Duterte said Congress gutted rights commission’s budget because they were angry at Chair Gascon

Commission on Human Rights chair Chito Gascon (left) and Philippine President Rodrigo Duterte (right). (Photo from ABS-CBN News)
Commission on Human Rights chair Chito Gascon (left) and Philippine President Rodrigo Duterte (right). (Photo from ABS-CBN News)

During a press conference at the Heroes’ Cemetery yesterday, Philippine President Rodrigo Duterte said that Congress approved the PHP1,000 (US$20) budget for the Commission on Human Rights (CHR) because they were angry at CHR Chair Chito Gascon.

“No, he had it coming,” Duterte said.

He said this after a reporter asked about his reaction to the budget approval on Tuesday. “Is this your direct order to the majority?” the reporter asked.

“That 1,000 that Congress gave his office, [that’s because] Congress is angry at him,” Duterte said.

The president also criticized Gascon and the CHR for meddling in police investigations. Duterte said that joining police investigations will make it difficult for the human rights commission to remain neutral.

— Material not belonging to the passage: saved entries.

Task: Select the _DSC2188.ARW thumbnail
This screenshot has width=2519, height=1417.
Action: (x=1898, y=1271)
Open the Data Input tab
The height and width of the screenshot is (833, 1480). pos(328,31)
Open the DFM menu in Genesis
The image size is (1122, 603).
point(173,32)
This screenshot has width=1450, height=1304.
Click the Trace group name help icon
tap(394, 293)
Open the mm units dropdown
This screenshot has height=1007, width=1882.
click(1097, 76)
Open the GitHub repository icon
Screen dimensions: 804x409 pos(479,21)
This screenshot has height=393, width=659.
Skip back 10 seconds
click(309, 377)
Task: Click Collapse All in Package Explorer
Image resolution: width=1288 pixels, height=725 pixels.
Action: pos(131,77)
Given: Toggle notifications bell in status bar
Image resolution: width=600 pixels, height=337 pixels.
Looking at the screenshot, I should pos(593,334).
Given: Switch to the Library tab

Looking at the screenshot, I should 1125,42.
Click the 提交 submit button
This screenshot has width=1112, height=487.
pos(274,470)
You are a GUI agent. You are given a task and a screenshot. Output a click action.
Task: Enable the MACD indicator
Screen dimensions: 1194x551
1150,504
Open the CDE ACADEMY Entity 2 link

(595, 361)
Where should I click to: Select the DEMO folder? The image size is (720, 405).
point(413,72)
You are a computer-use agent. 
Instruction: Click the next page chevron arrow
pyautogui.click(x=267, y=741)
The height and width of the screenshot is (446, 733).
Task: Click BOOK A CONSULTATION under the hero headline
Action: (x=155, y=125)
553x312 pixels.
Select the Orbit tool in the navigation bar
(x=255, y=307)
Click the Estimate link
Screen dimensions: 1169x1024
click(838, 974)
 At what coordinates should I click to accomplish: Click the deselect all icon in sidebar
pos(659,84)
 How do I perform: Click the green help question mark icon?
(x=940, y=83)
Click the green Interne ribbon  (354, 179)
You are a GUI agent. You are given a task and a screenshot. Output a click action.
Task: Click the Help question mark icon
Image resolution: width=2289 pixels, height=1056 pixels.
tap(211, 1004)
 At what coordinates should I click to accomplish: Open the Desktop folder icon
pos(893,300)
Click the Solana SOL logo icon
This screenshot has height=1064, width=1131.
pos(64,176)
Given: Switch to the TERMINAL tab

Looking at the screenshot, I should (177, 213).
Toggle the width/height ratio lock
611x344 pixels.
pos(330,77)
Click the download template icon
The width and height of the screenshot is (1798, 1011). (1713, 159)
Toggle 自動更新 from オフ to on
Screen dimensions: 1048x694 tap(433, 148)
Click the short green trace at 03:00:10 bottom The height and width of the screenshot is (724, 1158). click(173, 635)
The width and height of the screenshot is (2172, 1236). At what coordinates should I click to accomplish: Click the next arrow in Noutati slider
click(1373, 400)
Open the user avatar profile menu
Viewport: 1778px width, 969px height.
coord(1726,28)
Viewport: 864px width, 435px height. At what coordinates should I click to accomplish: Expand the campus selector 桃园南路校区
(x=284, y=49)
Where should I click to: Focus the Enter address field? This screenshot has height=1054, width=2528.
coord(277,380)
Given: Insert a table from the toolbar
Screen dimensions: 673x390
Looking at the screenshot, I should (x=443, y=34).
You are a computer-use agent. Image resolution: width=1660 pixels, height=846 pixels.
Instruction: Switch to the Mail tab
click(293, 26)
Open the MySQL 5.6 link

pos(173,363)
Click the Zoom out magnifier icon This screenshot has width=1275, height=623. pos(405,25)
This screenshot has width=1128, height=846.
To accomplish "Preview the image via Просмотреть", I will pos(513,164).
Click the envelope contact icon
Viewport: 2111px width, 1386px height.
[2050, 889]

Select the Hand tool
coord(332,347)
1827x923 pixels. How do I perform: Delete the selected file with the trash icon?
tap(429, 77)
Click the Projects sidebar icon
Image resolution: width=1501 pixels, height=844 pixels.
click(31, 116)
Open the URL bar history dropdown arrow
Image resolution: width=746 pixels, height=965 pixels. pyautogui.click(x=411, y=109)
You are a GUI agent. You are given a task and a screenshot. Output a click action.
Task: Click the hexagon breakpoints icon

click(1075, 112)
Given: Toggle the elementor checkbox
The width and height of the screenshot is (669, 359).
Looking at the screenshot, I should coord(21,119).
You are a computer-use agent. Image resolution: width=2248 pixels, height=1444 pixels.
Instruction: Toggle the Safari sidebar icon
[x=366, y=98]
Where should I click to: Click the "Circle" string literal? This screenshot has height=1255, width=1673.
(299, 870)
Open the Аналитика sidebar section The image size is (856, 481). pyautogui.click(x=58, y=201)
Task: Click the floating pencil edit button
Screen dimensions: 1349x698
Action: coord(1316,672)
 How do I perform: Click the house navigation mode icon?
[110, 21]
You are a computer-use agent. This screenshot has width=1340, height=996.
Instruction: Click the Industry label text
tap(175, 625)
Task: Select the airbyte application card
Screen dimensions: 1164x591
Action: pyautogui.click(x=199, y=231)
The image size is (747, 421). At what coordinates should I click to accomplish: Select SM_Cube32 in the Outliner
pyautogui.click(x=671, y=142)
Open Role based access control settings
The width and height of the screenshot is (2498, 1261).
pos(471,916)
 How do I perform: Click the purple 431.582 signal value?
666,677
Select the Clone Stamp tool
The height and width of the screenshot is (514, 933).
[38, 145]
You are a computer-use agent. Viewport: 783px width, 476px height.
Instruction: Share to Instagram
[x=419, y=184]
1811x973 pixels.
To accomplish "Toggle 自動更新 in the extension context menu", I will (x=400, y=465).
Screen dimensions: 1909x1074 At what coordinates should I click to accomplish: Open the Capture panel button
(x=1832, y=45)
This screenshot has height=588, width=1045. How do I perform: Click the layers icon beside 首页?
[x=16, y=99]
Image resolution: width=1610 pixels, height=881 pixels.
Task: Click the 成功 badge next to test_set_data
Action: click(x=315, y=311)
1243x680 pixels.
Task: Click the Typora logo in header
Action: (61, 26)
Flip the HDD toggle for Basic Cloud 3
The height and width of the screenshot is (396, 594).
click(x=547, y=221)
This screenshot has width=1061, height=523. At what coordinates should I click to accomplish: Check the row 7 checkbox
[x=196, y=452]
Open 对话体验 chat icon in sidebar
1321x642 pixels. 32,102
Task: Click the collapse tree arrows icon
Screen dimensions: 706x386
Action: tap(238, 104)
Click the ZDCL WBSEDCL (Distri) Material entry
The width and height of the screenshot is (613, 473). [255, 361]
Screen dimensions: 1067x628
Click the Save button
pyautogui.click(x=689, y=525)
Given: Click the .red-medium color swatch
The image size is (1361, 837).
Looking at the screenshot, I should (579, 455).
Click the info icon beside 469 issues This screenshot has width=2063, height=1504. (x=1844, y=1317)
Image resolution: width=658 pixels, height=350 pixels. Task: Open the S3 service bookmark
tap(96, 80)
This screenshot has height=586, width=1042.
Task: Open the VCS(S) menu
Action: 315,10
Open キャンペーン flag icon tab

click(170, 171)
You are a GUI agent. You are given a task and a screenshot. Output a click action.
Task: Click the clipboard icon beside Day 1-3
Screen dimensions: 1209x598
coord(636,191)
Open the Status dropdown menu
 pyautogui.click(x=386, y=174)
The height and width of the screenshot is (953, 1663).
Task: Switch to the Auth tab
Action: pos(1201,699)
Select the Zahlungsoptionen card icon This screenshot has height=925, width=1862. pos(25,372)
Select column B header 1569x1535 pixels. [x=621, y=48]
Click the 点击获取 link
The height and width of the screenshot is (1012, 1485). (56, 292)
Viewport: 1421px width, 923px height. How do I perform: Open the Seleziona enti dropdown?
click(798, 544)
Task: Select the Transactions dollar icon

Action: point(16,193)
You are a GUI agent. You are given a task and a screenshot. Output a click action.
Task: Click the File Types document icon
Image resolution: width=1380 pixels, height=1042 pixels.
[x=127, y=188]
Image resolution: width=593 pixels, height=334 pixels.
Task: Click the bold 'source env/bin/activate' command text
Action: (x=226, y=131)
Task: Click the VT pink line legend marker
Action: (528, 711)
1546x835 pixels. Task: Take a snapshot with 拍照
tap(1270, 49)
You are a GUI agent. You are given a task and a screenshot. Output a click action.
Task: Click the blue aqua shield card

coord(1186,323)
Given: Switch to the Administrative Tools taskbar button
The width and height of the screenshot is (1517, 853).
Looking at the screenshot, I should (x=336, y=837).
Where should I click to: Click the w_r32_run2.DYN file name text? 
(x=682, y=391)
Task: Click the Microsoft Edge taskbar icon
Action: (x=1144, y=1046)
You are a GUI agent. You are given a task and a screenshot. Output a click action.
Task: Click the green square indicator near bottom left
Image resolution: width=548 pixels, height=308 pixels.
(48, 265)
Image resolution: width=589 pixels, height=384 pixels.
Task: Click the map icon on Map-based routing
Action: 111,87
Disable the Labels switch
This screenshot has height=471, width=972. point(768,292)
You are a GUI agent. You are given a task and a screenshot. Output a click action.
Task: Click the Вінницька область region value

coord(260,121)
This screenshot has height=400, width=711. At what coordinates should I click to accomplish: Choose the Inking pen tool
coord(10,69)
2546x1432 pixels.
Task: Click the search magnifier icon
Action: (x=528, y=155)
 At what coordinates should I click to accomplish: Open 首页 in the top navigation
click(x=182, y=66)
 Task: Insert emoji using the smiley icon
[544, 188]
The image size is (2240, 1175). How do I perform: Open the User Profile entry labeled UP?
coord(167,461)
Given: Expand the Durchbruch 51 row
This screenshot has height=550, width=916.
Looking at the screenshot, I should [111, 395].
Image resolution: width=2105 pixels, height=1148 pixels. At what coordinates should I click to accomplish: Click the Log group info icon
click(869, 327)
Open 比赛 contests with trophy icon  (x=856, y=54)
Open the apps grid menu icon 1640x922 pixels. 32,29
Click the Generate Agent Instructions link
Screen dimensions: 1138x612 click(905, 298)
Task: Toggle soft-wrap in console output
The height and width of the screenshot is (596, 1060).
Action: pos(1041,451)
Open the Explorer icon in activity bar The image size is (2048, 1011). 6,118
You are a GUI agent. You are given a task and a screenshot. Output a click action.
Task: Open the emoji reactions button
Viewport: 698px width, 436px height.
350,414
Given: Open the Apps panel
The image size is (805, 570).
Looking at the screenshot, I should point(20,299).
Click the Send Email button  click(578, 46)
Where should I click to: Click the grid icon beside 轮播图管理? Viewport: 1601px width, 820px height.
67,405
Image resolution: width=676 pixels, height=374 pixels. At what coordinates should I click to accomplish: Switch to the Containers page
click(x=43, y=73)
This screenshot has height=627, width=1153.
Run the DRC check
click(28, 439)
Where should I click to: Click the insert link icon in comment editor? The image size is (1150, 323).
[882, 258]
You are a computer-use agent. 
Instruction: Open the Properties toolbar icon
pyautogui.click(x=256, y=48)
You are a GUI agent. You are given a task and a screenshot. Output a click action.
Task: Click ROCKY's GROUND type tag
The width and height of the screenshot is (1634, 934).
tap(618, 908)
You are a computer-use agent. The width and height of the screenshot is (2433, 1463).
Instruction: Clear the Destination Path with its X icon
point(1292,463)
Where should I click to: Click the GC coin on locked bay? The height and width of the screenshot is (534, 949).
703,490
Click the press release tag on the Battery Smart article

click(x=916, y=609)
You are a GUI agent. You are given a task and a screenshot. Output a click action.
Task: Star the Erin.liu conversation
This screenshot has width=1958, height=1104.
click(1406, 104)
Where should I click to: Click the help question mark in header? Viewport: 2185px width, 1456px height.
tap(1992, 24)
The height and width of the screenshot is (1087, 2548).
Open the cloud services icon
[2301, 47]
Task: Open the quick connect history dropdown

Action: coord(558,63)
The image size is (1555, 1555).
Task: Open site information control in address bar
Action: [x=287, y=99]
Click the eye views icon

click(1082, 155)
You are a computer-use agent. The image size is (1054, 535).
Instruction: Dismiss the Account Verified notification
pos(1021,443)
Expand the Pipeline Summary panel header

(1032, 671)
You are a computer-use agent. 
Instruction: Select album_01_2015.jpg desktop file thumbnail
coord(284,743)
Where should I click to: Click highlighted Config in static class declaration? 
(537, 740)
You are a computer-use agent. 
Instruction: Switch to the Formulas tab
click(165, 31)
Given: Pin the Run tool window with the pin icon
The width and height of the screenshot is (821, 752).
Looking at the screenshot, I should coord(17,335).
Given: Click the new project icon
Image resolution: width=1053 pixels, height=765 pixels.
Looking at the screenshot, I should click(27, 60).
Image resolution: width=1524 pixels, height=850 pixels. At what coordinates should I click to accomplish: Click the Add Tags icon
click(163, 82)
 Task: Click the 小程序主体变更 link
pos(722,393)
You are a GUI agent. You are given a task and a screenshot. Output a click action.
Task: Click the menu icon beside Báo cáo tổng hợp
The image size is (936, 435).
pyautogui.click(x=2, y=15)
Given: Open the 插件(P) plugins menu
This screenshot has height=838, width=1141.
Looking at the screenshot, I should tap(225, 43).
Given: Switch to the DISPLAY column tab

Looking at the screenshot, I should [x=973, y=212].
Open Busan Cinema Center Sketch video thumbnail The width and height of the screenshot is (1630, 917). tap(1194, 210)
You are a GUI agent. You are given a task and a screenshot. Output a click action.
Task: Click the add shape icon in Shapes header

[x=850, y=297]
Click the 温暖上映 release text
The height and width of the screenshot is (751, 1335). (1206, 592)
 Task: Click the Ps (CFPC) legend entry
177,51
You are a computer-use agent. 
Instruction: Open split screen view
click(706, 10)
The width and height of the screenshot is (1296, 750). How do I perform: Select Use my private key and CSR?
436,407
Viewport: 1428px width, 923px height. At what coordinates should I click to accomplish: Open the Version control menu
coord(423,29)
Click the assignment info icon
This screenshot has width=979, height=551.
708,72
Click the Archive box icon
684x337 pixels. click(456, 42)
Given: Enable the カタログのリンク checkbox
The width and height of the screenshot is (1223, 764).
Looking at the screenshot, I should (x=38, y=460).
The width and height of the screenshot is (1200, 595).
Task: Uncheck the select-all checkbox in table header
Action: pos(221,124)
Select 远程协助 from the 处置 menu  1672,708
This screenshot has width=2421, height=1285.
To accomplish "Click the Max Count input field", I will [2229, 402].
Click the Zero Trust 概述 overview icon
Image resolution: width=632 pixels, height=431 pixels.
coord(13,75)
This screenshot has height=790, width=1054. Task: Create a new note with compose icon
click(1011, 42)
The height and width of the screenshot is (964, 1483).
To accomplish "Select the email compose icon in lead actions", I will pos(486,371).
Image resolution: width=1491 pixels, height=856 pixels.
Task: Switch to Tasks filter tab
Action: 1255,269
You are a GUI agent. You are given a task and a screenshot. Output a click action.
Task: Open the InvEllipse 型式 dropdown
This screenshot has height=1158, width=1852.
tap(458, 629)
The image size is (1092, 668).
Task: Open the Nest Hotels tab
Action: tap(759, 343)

“What they should do is wait. They cannot just investigate… just guard the police, watch them. They collate… and then make a study, and then they file the appropriate recommendation,” Duterte said.

In the course of his critique, Duterte also erroneously said that CHR Chair Gascon was not a lawyer, the reason, he suggested, why Gascon failed to understand proper procedures.

“If you are not sure of yourself and where you stand, you might as well just, maybe, shut up,” the president said.

This, of course, is not true. According to GMA News, Gascon is a graduate of the University of the Philippines College of Law, passed the Philippine bar exam in 1997, and studied his Masters in International Law at the University of Cambridge.

The CHR has publicly spoken out against violence in the administration’s drug war.

During a committee hearing in August 2016, two months after Duterte took office, Gascon said that the number of deaths caused by the drug war was “unprecedented” since the CHR’s establishment 30 years ago.

Latest data from the Philippine Alliance of Human Rights Advocates show that there have been 12,000 deaths related to the crackdown.

More recently, Gascon spoke out against the war on drugs because of the number of teen deaths in the past month.

He told GMA News: “The deaths of children, the high numbers of persons killed in police operations, and the inability to apprehend vigilantes should prompt the administration to assess whether the current administration’s iron-fist strategy to its war-on-drugs is achieving is avowed goals.”

In July, Duterte threatened to abolish the CHR and said that he would not let the investigative body investigate the police or military without requesting permission through him first.

The CHR is an independent office that was established in the 1987 Constitution to investigate human rights violations. The PHP1,000 (US$20) budget voted by Congress is not final and still needs to be reconciled with a budget the Senate has yet to approve.